INSTRUCTIONS TO FOLLOW -
What you return must match, exactly, the lines running from the one containing "Task: Open the" to the end of the data, both included, and must contain no pictures.

RECORDS TO PROCESS -

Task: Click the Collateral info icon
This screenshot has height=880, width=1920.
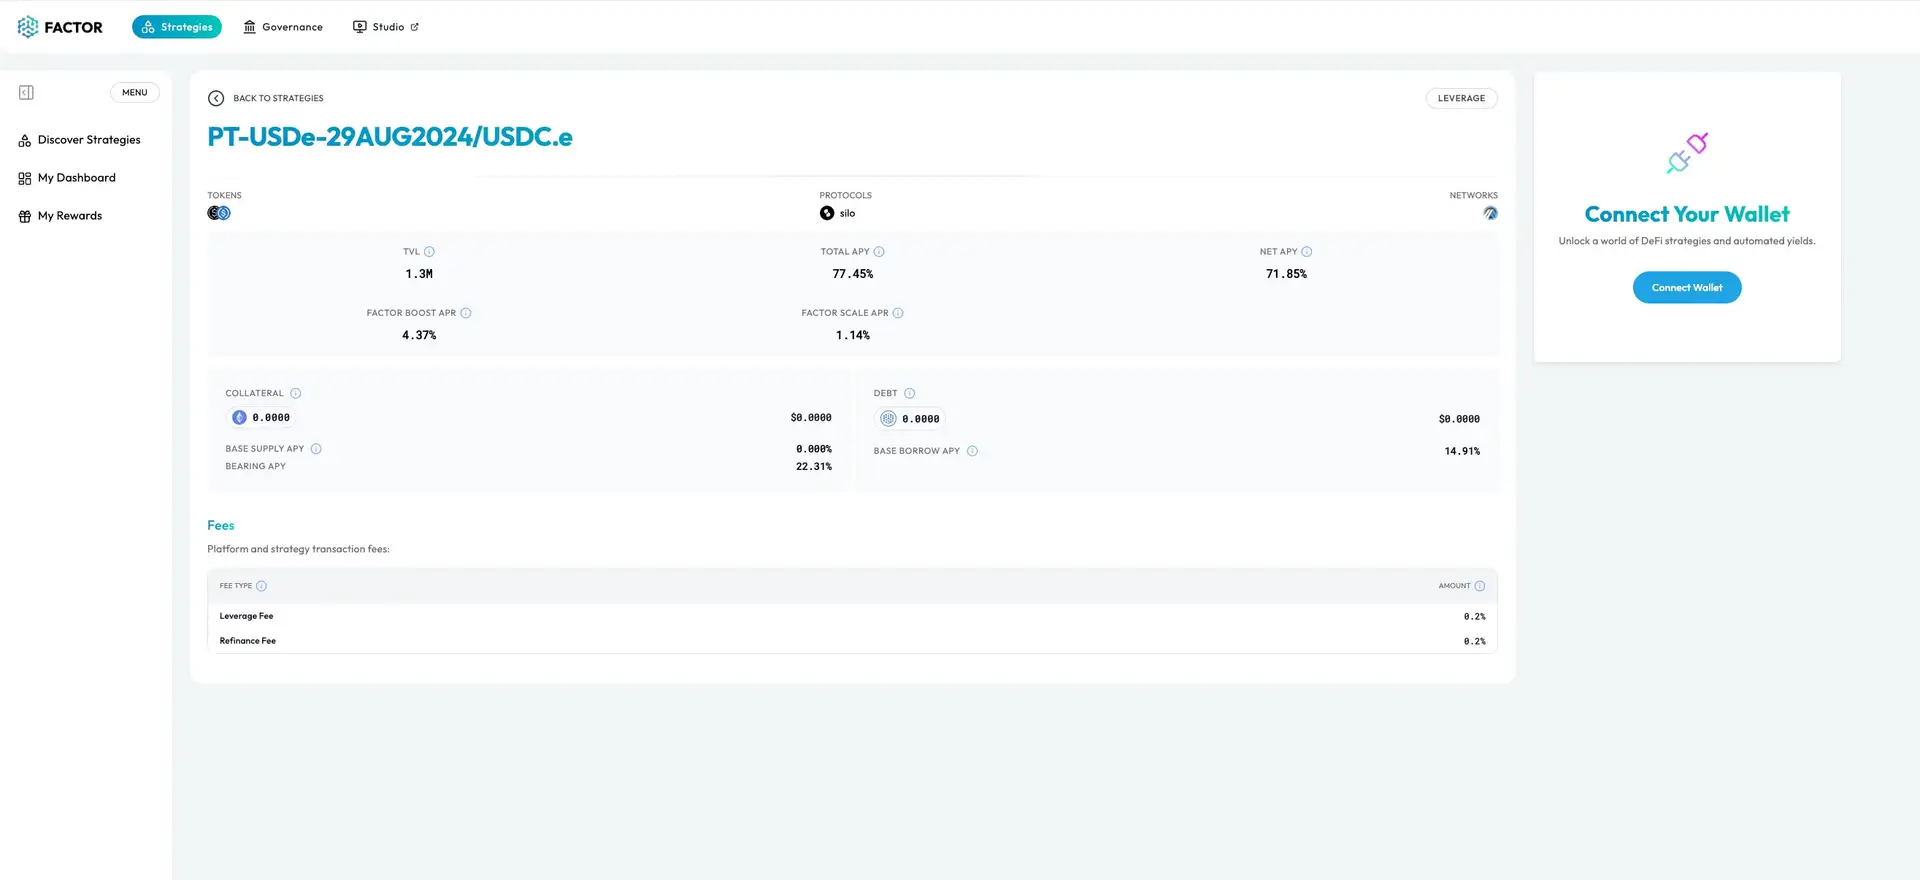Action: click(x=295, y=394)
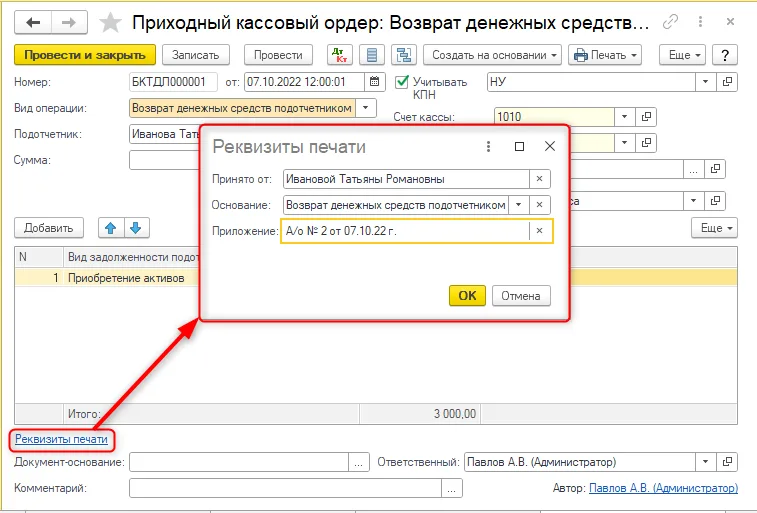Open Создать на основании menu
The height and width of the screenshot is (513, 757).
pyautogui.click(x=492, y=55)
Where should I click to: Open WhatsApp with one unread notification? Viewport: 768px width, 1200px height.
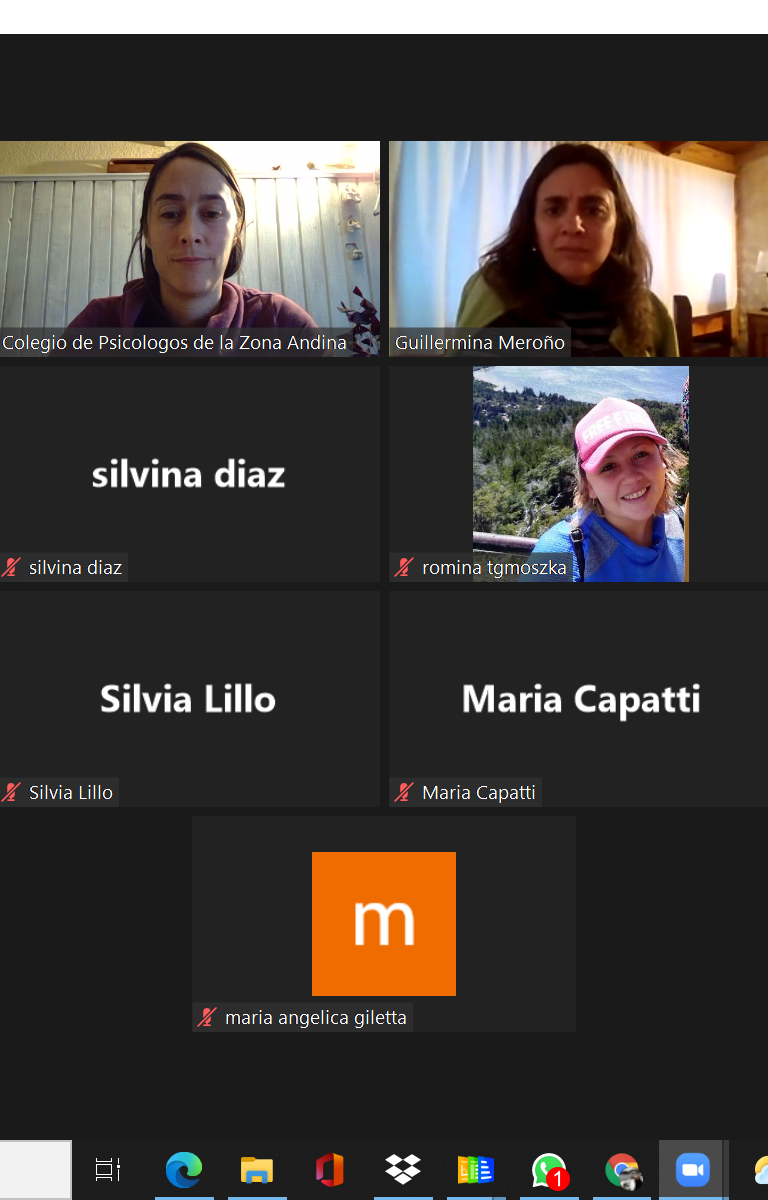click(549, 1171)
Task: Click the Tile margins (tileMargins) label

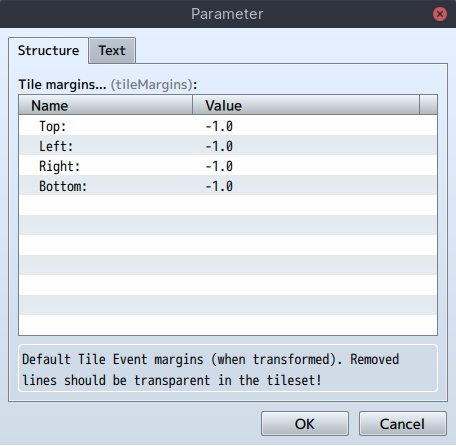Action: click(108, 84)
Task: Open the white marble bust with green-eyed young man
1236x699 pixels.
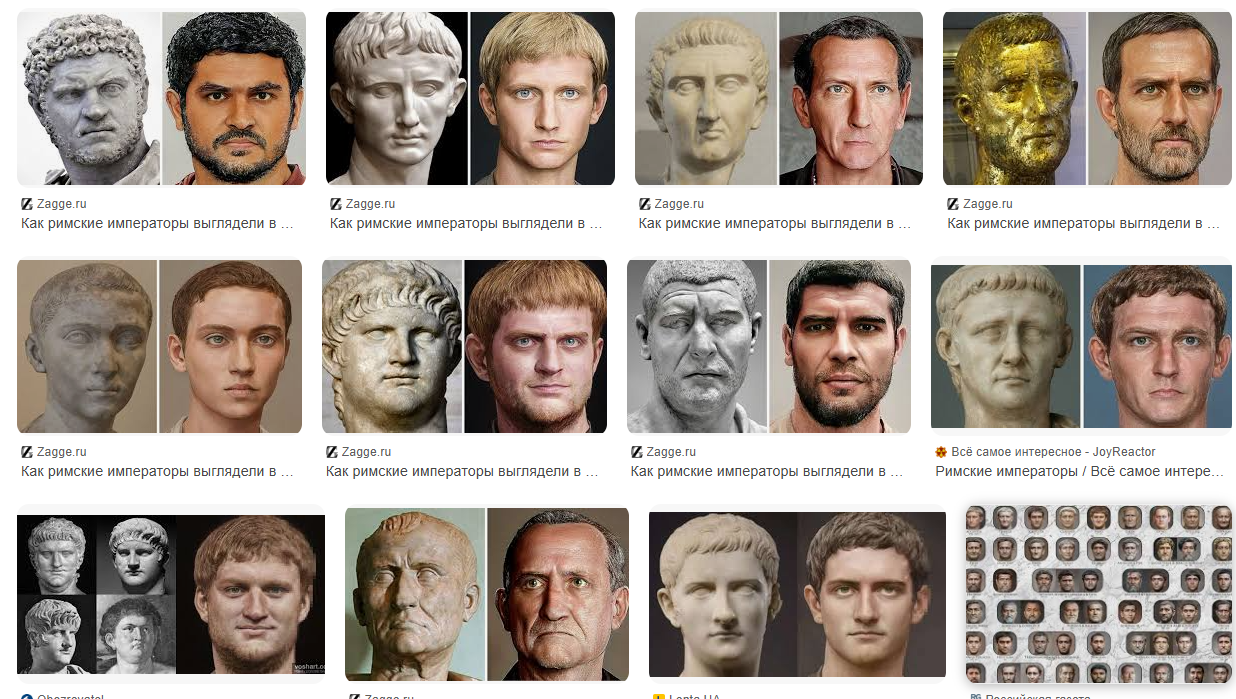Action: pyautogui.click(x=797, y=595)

OUTPUT OF THE EXERCISE -
Task: Open the white marble bust with green-eyed young man
1236x699 pixels.
Action: pyautogui.click(x=797, y=595)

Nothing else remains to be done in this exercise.